WORKING DATA —
..........

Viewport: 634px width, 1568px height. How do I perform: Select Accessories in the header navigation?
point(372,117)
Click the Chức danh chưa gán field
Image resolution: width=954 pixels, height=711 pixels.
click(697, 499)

..........

EXERCISE —
Reproduce the rows above, substituting "Footwear" for "Accessories" and leaving all else unchanged.

COMPLETE OUTPUT —
Viewport: 634px width, 1568px height. How do I perform: Select Footwear in the header navigation?
point(372,117)
Click the Chức danh chưa gán field
Image resolution: width=954 pixels, height=711 pixels.
click(697, 499)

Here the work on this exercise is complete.